Work item –
Each line from the one containing "Task: Click the COMPOSIÇÃO section heading" to the last line of the listing below must be reproduced exactly, and nothing more.

──────── Task material ────────

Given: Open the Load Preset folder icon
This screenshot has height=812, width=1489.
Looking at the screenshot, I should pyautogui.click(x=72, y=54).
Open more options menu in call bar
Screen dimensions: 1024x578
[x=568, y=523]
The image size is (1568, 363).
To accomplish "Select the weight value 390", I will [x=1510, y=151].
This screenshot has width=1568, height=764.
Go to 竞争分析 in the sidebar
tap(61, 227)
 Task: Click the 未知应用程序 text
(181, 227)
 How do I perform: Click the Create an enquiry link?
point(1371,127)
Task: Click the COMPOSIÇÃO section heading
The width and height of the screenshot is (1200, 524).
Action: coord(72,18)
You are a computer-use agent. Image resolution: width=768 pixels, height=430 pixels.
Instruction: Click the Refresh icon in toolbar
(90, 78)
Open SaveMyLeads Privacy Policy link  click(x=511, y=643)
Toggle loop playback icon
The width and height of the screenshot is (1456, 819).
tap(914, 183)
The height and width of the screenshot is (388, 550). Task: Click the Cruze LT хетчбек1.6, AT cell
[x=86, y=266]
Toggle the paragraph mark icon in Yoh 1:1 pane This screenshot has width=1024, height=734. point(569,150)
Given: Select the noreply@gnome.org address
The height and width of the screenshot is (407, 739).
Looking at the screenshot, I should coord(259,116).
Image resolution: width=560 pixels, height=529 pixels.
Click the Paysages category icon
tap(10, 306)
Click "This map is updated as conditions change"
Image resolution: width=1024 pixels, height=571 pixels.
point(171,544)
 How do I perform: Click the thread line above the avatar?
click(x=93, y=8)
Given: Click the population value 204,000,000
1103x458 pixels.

────────

Task result –
Task: Click the COMPOSIÇÃO section heading
The width and height of the screenshot is (1200, 524).
Action: coord(72,18)
You are a computer-use agent. Image resolution: width=768 pixels, height=430 pixels.
Instruction: Click the Refresh icon in toolbar
(90, 78)
Open SaveMyLeads Privacy Policy link  click(x=511, y=643)
Toggle loop playback icon
The width and height of the screenshot is (1456, 819).
tap(914, 183)
The height and width of the screenshot is (388, 550). Task: Click the Cruze LT хетчбек1.6, AT cell
[x=86, y=266]
Toggle the paragraph mark icon in Yoh 1:1 pane This screenshot has width=1024, height=734. point(569,150)
Given: Select the noreply@gnome.org address
The height and width of the screenshot is (407, 739).
Looking at the screenshot, I should coord(259,116).
Image resolution: width=560 pixels, height=529 pixels.
Click the Paysages category icon
tap(10, 306)
Click "This map is updated as conditions change"
Image resolution: width=1024 pixels, height=571 pixels.
point(171,544)
 How do I perform: Click the thread line above the avatar?
click(x=93, y=8)
Given: Click the population value 204,000,000
1103x458 pixels.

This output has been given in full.